24. Hydroelectric Energy  Micro-hydropower uses a small turbine to collect energy from a stream, WITHOUT having to construct a dam.  This operation is cheaper and less destructive than large-scale hydroelectric energy. It is best suited for providing energy to small isolated areas.

25. Bell Ringer 1. Identify two benefits and two drawbacks to hydroelectric dams. 2. Describe two ways the home to the left keeps warm in winter.

26. Geothermal Energy  Some parts of Earth have underground reservoirs of water, reservoirs that are being heated up by energy from the Earth’s mantle.  In geothermal energy, these reservoirs are drawn to provide kinetic energy for a turbine, which allows a generator to convert the kinetic energy to electric.  These reservoirs must be managed, to avoid overuse.

27. Geothermal Energy  The U.S. is the world’s largest user of geothermal energy, and the world’s largest geothermal plant in the Geysers in California (725,000 households).  The Philippines, Iceland, Japan, Mexico, Italy and New Zealand also make use of geothermal energy.

28. Geothermal Energy  Geothermal heat pumps are used in over 600,000 households in the U.S. These heat pumps circulate fluid from deep underground to surface level, and back again.

29. Geothermal Energy  The ground’s temperature is constant throughout the year. As such, it is warmer than the air in winter, and cooler than the air in summer.  Geothermal pumps are useful for moderating household temperatures.

30. Developing Energy Tech. What energy sources are we looking at for the future?

31. Alternative Energy  Alternative energy refers to energy sources that are currently in development.  Perhaps the energy source is still in the theoretical stage…  …or perhaps it still needs to be made practical.

32. Tidal Energy  Tidal energy works very similarly to a hydroelectric dam. Instead of using running water, a tidal power plant traps sea water behind a gate during high tide.  Then, the water is released during low tide. The trapped water returns to the sea. In the process, a turbine is used to collect kinetic energy, and convert it to electrical energy.

33. Tidal Energy

34. OTEC  Recall that the sun’s energy only penetrates the ocean to a certain depth. Because of this, surface and deep waters have a significant temperature difference.  Ocean thermal energy conversion (OTEC) seeks to use this difference for the purposes of electricity.

35. OTEC  First, warm surface water is drawn into a vacuum chamber. Given low pressure, water boils at low temperatures, so the warm water is boiled using very low levels of energy.  The evaporated water becomes steam, which spins a turbine.
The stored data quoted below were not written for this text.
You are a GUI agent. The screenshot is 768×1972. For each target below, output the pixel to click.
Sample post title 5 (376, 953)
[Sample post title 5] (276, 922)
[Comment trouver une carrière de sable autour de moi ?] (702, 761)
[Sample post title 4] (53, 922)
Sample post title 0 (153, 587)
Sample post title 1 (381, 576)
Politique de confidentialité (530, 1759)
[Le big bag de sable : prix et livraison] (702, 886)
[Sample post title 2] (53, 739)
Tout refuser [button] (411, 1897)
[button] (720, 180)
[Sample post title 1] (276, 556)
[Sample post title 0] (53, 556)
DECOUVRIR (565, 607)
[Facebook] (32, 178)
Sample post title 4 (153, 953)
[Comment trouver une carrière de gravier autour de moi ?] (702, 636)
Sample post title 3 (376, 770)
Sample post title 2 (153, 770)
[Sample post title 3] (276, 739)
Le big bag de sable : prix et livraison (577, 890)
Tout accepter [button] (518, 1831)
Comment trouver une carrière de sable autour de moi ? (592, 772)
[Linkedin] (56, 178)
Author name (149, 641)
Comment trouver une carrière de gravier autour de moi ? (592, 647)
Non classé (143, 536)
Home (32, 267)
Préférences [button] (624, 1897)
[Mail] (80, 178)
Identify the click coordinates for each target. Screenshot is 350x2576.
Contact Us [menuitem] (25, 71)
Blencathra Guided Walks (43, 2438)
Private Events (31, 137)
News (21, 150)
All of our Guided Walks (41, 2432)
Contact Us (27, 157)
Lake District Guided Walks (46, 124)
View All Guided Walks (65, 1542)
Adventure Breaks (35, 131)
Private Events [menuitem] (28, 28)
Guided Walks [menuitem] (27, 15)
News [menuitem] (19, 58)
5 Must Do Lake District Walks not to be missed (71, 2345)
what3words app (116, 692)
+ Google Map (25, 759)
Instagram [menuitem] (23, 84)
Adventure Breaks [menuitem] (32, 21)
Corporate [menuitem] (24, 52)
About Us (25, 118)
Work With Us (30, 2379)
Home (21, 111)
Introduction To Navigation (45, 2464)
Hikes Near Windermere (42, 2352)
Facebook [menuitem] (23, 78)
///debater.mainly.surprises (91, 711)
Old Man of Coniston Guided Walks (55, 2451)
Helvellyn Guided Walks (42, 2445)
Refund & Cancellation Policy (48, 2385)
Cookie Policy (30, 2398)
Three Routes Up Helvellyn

This converts kinetic energy to electrical energy.

36. OTEC  Next, cold water from the deep ocean is used to cool the steam, condensing it back to water, so it can be used again.  The cold water heats up in the process, so it is returned to the surface as warm water.  Fresh water is made as a byproduct of this process.

37. OTEC

38.  OTEC remains impractical today, as pumping deep water to the surfaces uses about one-third of the energy that would be produced.  Also, the ecological consequences of continually pumping deep water to the surface remains unknown.

39. Hydrogen Fuels  Hydrogen gas (H 2 ) can be burned as a fuel, much more cleanly than fossil fuels.  While hydrogen is the most abundant element in the universe, H 2 does NOT exist naturally on Earth.  This means we have to extract it from other compounds, such as H 2 O or CH 4.

40. Hydrogen Fuels  As such, hydrogen fuels require an input of energy at some point before they can be produced.  This energy may come from renewable or non-renewable sources!  Hydrogen fuel cannot be made very efficiently today. Furthermore, it is not very efficient, and so must be compressed before it can be a viable fuel.